One is inclined at first to be somewhat sympathetic to both men, who are flawed but seemingly not evil. Lee, in particular, appears to be the victim of bad choices and hard luck. Wild seems cannily aware of his limitations and knows that he cannot adequately treat a gunshot wound in the squalid room of a no-tell motel. So he undertakes a desperate journey to the remote rural home of a fellow physician, a friend who has tried time and again to put him back on the path of sobriety and righteousness. What follows has the atmosphere of a fever dream as the men, both pursued by demons that are all too real and detained by seemingly ordinary yet powerful obstacles, attempt to reach a sanctuary that seems just beyond their grasp.

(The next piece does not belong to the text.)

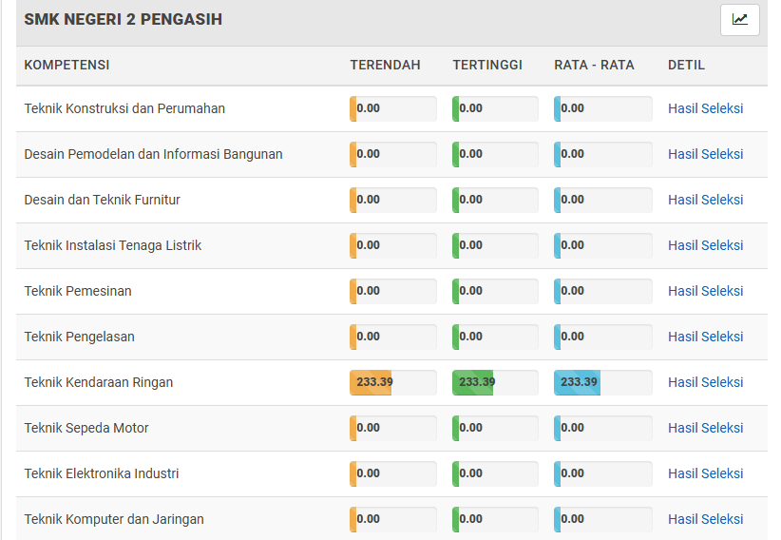Select the KOMPETENSI column header
Viewport: 781px width, 540px height.
point(67,66)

Lee is pursued by Josef, a violent yet oddly compassionate Romanian gangster who is hostage to his grandmother’s superstitions (note: you will want to read THE LOW ROAD for Josef’s occasional recitations of these, which are peppered throughout the first third of the book). When Lee and Wild finally reach their goal, things are both more and less than what they had hoped, as the full history of both men is ultimately revealed and a violent, bloody ending occurs, one that seems to be pre-ordained --- though in somewhat different form --- almost from the first page.
Womersley’s prose is muscular, with the solid confidence of an author who has written dozens of novels, as opposed to two (his second is the award-winning BEREFT), and any problems with pacing that might affect the book are more than balanced by the atmospheric wonder that permeates its pages. The tone puts one in the mind of Cormac McCarthy’s Border Trilogy, but the prose --- stark, unflinching and unsettling --- is Womersley’s own. While THE LOW ROAD is not for the squeamish, fans of dark crime fiction in the United States will hail this book a classic.